I comuni del cratere accelerano sulle case e le chiese da riparare

13 Agosto 2022

Resi noti i numeri del semestre dell’ufficio speciale di Fossa: avviate pratiche per 1.700 immobili, lavori finiti per 620 siti

FOSSA. In attesa della pubblicazione del Decreto per aumentare il contributo sisma in modo da far fronte all’aumento dei prezzi delle materie prime, l’Ufficio speciale di Fossa (Usrc) – che si occupa, in particolare, della ricostruzione dei Comuni del cratere 2009 – fa un bilancio, positivo, dell’attività nella prima metà del 2022. «Il primo semestre 2022 ha registrato concreti risultati in ogni settore di attività dell’Usrc», si legge nel report pubblicato pochi giorni fa. «In particolare, per far fronte con efficienza ai sempre maggiori compiti istituzionali, è stato indetto e svolto un concorso pubblico per 22 figure professionali a tempo determinato, con relativa assunzione nel giugno 2022. Al contempo è stata implementata la gestione informatica delle richieste di contributo della ricostruzione privata del cratere e fuori cratere, che ora avviene in via esclusivamente digitale. Analogo sviluppo è partito per l’acquisizione della documentazione tecnico-contabile da parte dei Comuni, per le rendicontazioni obbligatorie da consegnare annualmente alla Ragioneria dello Stato».
RICOSTRUZIONE PRIVATa
Per quanto riguarda la ricostruzione privata nei comuni del cratere e fuori cratere, questi alcuni dei principali risultati raggiunti nel primo semestre del 2022:215 ulteriori istruttorie avviate in totale dall’Usrc e dai suoi sportelli su progetti di riparazione con miglioramento sismico di aggregati ricadenti nel cratere, relative a 1.700 immobili;629 pratiche ricadenti nel cratere con cantiere in corso; 201 con cantieri in corso nei Comuni fuori cratere; lavori conclusi per 436 immobili nel cratere; lavori conclusi per 184 immobili nei Comuni fuori cratere.
DOPPIO CRATERE
Per quanto riguarda la ricostruzione dei comuni del doppio cratere, colpiti anche dagli eventi del sisma Centro Italia nel 2016 «dopo una prima fase di rallentamento dovuto all’assenza di una normativa speciale per la quantificazione dei danni aggiuntivi, grazie all’introduzione e completa del decreto pubblicato nel mese di maggio 2020 i comuni colpiti dai due eventi sismici del 2009 e del 2016 sono tra quelli maggiormente attivi in termini istruttori e di ammissioni a contributo».
APPALTI PUBBLICI E CHIESE
Per quanto riguarda gli appalti pubblici l’Ufficio «ha sottoscritto convenzioni per la gestione di 15 procedure di gara in qualità di stazione appaltante.

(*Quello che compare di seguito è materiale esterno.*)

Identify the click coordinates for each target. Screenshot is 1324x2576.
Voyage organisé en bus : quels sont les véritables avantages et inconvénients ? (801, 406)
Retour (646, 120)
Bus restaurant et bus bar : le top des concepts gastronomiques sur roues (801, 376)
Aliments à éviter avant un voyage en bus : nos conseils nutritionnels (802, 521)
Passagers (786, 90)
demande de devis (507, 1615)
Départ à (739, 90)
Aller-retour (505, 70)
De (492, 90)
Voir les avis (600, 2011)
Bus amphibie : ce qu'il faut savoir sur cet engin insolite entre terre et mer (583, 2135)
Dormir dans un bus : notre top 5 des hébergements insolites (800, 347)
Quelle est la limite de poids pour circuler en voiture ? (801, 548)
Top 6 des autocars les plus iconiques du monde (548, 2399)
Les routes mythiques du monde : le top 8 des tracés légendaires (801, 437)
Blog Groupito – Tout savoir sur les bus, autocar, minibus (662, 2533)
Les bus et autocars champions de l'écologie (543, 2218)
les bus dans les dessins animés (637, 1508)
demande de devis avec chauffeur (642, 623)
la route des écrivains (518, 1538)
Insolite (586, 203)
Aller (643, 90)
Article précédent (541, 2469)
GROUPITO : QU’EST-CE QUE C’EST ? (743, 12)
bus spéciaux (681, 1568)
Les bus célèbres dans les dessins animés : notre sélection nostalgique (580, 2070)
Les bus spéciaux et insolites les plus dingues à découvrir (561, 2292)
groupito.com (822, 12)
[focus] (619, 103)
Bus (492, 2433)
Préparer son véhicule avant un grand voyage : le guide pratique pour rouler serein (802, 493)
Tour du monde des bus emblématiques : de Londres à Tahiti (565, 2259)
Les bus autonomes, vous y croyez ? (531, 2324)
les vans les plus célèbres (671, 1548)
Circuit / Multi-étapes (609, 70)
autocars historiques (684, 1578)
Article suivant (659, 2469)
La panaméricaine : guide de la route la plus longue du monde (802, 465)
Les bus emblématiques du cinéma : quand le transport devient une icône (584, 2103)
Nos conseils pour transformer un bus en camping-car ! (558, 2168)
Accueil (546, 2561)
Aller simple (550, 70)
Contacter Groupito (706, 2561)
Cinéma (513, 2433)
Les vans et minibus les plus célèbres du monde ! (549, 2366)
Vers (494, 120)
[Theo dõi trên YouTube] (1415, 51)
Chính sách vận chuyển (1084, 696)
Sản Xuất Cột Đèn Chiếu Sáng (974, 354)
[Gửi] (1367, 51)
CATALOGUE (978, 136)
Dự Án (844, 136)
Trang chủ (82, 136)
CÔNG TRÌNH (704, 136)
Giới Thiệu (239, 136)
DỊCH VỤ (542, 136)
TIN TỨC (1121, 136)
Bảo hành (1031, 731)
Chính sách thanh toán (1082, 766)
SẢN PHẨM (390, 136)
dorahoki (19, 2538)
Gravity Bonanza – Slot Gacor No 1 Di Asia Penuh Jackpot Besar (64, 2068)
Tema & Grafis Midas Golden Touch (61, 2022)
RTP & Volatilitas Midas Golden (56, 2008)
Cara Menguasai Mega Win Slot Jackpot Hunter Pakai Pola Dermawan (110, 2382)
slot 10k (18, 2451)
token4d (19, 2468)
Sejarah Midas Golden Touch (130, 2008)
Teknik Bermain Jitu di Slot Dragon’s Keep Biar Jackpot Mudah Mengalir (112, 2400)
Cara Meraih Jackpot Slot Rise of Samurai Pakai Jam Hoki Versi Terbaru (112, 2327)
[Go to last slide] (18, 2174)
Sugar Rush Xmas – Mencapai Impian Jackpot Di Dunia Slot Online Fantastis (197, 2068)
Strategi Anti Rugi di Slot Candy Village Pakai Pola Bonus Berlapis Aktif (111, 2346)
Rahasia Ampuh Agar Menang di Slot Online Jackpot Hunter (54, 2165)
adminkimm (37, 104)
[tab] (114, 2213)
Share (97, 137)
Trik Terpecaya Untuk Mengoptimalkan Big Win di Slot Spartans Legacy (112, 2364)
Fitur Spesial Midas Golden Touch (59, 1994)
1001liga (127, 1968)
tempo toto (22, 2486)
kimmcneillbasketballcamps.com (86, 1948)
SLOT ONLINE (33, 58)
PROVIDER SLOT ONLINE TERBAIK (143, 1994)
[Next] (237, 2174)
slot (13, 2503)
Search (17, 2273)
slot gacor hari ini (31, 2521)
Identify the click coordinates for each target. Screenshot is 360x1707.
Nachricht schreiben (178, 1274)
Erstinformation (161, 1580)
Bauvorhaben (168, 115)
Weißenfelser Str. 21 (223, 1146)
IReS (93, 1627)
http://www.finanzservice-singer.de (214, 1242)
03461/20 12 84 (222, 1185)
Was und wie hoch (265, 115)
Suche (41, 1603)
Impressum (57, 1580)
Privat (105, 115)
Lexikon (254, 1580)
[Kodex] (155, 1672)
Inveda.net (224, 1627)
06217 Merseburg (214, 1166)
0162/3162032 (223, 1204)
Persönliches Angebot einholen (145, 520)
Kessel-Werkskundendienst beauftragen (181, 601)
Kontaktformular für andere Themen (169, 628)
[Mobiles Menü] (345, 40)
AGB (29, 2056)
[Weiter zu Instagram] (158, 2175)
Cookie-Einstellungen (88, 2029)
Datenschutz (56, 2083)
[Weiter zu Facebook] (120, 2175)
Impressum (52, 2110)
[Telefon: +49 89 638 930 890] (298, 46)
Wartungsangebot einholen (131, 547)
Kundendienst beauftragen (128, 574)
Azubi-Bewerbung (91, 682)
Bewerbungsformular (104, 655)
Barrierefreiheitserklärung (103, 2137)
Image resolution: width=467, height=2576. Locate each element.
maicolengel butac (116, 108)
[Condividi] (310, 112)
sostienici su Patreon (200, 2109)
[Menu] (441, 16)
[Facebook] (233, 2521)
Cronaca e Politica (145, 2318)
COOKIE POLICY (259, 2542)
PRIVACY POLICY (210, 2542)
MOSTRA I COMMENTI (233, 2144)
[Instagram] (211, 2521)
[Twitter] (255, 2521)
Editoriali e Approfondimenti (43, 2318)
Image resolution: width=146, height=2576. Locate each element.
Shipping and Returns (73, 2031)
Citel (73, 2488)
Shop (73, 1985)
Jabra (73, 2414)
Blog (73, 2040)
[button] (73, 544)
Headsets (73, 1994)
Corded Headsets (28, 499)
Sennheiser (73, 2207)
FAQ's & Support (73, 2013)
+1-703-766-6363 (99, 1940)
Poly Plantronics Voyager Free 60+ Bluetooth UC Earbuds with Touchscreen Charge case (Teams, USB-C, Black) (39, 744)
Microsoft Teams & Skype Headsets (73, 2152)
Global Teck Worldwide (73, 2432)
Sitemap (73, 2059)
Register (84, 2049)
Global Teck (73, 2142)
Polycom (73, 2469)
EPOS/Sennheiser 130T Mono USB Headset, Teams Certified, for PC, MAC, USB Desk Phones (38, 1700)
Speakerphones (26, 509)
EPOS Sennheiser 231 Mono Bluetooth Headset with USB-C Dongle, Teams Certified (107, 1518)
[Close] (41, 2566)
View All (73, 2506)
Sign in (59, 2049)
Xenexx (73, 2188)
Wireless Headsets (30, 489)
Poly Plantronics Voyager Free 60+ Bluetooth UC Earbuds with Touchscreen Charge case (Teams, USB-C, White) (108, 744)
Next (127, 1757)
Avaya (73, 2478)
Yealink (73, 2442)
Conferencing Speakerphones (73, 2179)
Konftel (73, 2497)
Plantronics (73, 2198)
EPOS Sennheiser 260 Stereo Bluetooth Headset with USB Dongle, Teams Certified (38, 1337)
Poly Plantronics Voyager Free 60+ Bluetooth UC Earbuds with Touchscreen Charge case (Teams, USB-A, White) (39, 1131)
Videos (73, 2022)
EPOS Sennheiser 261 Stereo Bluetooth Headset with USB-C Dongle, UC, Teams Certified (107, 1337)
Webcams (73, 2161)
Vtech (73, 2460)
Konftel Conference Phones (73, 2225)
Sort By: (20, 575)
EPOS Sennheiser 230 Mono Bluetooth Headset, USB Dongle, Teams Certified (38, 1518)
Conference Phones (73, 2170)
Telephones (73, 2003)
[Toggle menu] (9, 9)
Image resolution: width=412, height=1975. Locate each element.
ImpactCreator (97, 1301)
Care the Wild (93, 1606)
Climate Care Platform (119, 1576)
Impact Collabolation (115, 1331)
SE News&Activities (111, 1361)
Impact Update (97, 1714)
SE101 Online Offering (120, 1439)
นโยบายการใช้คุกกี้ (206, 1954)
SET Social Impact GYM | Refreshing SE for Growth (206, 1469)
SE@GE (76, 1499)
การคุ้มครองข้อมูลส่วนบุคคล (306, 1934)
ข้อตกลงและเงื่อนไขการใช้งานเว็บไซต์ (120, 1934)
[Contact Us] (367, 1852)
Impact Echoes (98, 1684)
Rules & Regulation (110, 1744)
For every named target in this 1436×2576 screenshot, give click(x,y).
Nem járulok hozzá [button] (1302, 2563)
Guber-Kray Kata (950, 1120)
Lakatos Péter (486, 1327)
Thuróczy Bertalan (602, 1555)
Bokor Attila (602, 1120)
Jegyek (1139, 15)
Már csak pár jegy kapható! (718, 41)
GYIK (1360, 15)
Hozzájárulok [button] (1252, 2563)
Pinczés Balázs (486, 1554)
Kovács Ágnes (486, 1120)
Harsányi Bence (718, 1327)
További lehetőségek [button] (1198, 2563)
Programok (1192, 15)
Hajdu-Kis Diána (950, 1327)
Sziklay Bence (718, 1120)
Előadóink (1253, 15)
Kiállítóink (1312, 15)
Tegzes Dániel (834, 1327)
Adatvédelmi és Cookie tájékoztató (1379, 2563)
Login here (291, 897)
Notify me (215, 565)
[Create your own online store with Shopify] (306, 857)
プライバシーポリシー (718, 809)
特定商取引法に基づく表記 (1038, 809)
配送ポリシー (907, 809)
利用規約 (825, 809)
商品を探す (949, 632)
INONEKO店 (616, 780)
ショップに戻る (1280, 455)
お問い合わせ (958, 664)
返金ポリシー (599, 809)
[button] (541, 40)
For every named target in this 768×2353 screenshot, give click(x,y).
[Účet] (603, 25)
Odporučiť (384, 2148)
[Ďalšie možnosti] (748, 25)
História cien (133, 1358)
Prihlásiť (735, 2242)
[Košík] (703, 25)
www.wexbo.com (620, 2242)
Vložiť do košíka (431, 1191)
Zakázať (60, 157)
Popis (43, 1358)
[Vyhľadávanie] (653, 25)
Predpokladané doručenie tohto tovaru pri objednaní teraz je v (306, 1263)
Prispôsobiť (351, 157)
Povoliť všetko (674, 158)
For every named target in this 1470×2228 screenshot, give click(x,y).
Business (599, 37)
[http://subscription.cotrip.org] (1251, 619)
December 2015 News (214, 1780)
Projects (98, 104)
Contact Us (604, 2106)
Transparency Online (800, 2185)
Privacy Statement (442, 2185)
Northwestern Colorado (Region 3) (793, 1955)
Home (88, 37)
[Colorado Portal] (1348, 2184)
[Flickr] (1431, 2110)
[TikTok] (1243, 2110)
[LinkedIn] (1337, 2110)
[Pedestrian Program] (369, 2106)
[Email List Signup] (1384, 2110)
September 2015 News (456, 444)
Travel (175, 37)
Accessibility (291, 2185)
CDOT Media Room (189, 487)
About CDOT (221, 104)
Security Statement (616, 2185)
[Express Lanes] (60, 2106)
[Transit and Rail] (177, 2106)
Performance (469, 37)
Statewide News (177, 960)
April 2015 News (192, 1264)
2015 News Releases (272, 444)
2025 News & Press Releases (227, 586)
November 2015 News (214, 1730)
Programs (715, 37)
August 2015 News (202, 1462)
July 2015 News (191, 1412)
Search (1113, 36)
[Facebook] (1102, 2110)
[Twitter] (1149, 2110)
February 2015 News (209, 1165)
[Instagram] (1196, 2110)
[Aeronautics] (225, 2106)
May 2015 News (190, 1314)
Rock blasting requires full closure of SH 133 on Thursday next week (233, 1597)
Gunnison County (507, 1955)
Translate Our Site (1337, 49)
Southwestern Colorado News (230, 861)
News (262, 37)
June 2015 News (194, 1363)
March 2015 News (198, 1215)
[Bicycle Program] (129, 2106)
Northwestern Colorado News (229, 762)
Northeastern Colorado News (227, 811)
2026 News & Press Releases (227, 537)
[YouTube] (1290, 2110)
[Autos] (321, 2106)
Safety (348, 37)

Alla convenzione sottoscritta di recente con il Segretariato regionale per i beni culturali per la progettazione e l’esecuzione di lavori di recupero di 10 chiese danneggiate dagli eventi sismici e dislocate sul territorio abruzzese per un importo complessivo pari a circa 10 milioni di euro, ha fatto seguito l’accordo con la prefettura e la Soprintendenza dell’Aquila per un ulteriore intervento a valere sui fondi per l’edilizia di culto del valore di euro 1,5 milioni. Nel dicembre 2021 l’Usrc è stato inoltre individuato quale soggetto attuatore per il recupero e la valorizzazione di 4 Cammini storici per un valore complessivo di 2,2 milioni di euro nell’ambito del Piano nazionale complementare al Pnrr. Sono attualmente in via di finalizzazione diverse convenzioni con i Comuni del cratere che porteranno nelle prossime settimane all’individuazione dell’Usrc quale soggetto attuatore o stazione appaltante per ulteriori 9 interventi di rigenerazione urbana, della messa in sicurezza di territori colpiti da dissesto idrogeologico, del recupero del patrimonio pubblico e scolastico di valore complessivo di circa 8 milioni di euro».